Politics & Policy

The Charlie Hebdo Massacre

Jyllands-Posten’s Mohammed cartoon from 2005 (left) and Charlie Hebdo’s 2011 cover.

Twelve people were killed today at the Paris office of the French satirical magazine Charlie Hebdo for mocking Islam and the Prophet Mohammed and thereby offending their murderers. Let us therefore begin by considering blasphemy and other offenses. Someone who kills another human being for blasphemy grievously offends his own God. God will respond to insults in His own good time and in His own ways, which may sometimes surprise us when we know them. But people of faith can be reasonably sure that He will be harsher toward those who murder in His Name than toward those who insult Him.

A religion that commands murder as the punishment for blasphemy offends the God it professes to worship. In reality, it worships the Devil.
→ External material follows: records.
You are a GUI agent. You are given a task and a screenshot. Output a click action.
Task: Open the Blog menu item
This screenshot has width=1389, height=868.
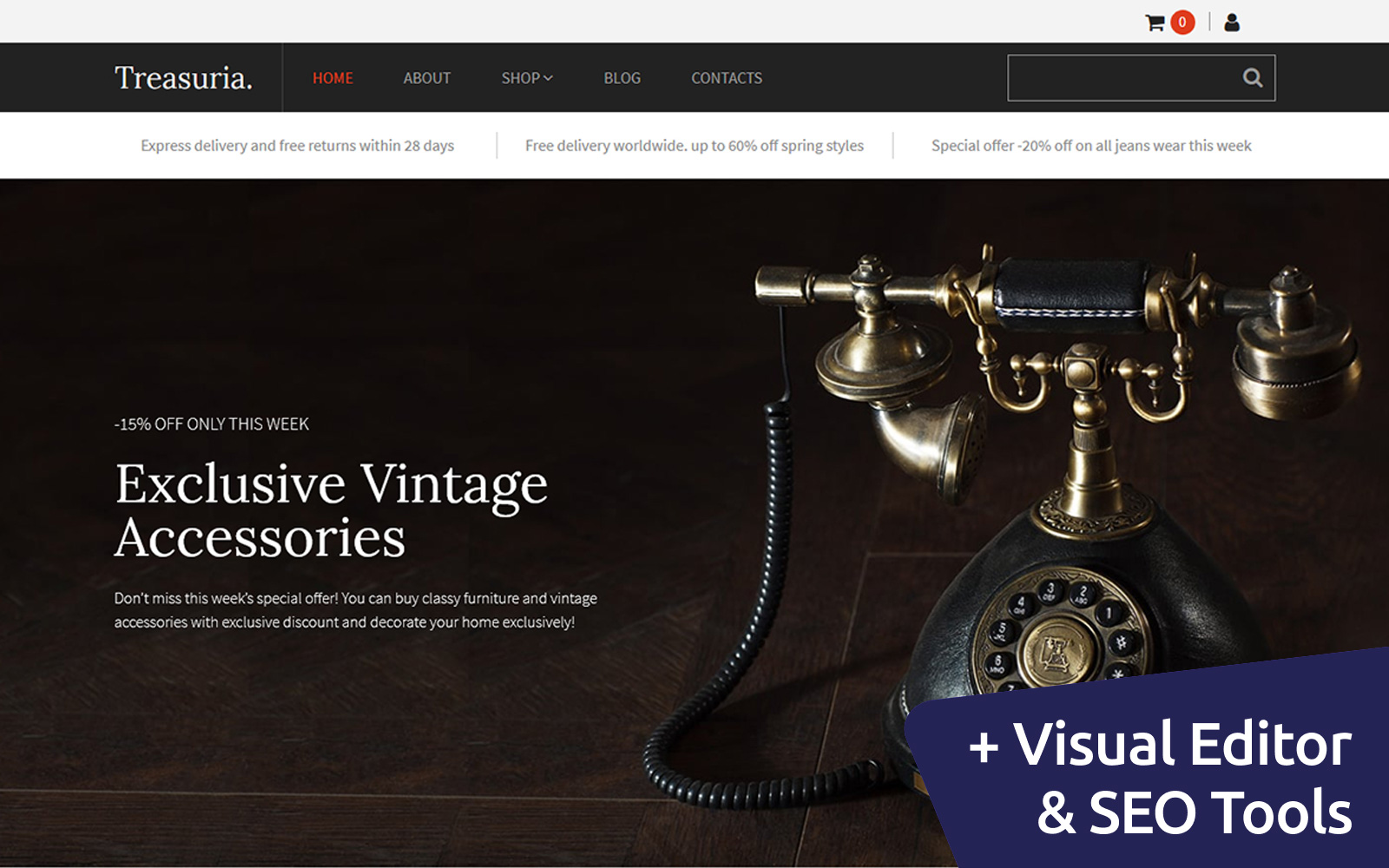pos(622,78)
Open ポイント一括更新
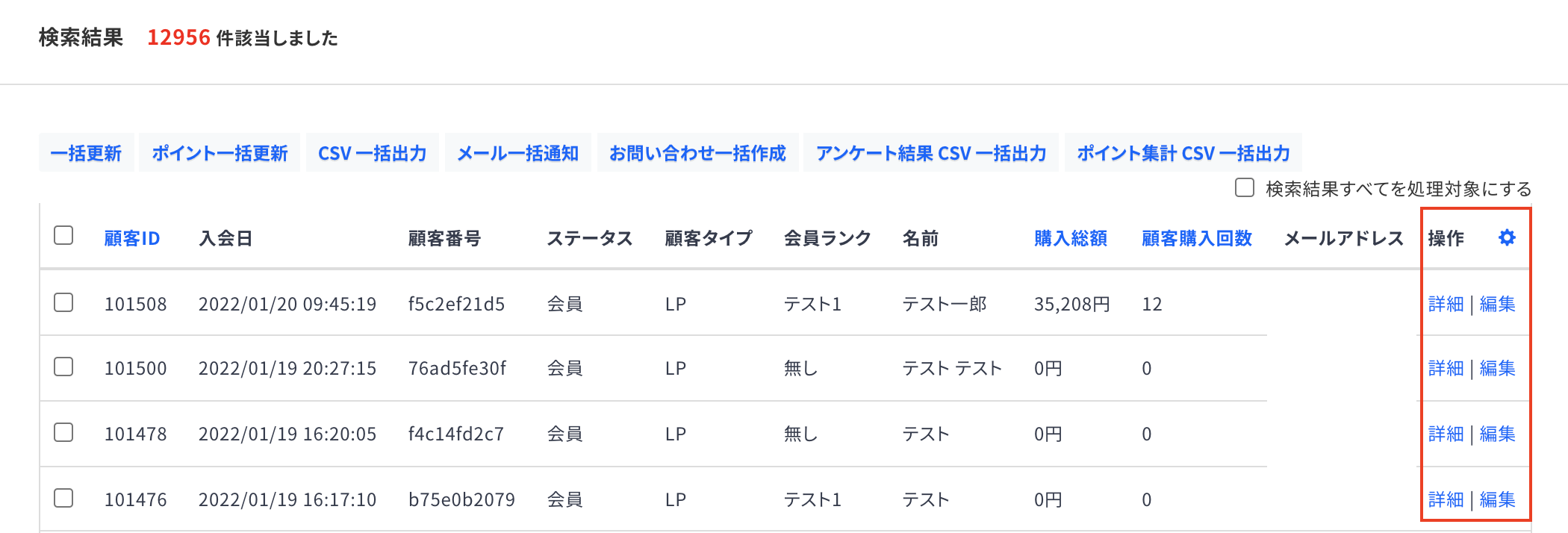This screenshot has width=1568, height=533. pyautogui.click(x=220, y=153)
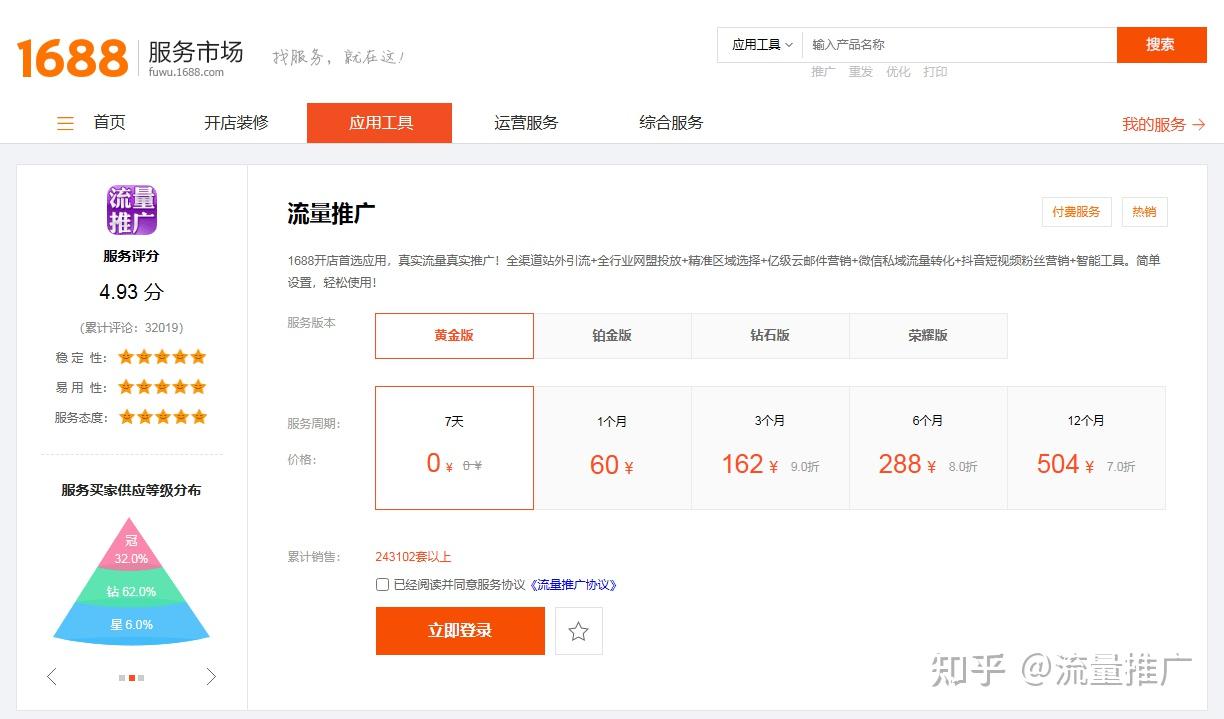Select the 7天 service period card
Screen dimensions: 1224x719
coord(454,447)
And by such deeds as the half-random murders of innocent people ye shall know that truth.

Is Islam that religion? For most of the world’s 1.6 billion Muslims, it is not. They follow the precepts of the Koran and seek to live harmoniously alongside their infidel neighbors, and where two Koranic interpretations clash, they choose to believe the one that conforms more to the civil laws and social customs of their societies. Most of the time they don’t ponder much on religious texts but get on with the daily business of living.

That is not so, however, for a large minority of Muslims — maybe hundreds of millions worldwide — who cleave to interpretations of their faith that enjoin murder, rape, torture, and cruelty as pious, even mandatory, acts. They take their diabolic faith seriously, and the result is what we saw in Paris today.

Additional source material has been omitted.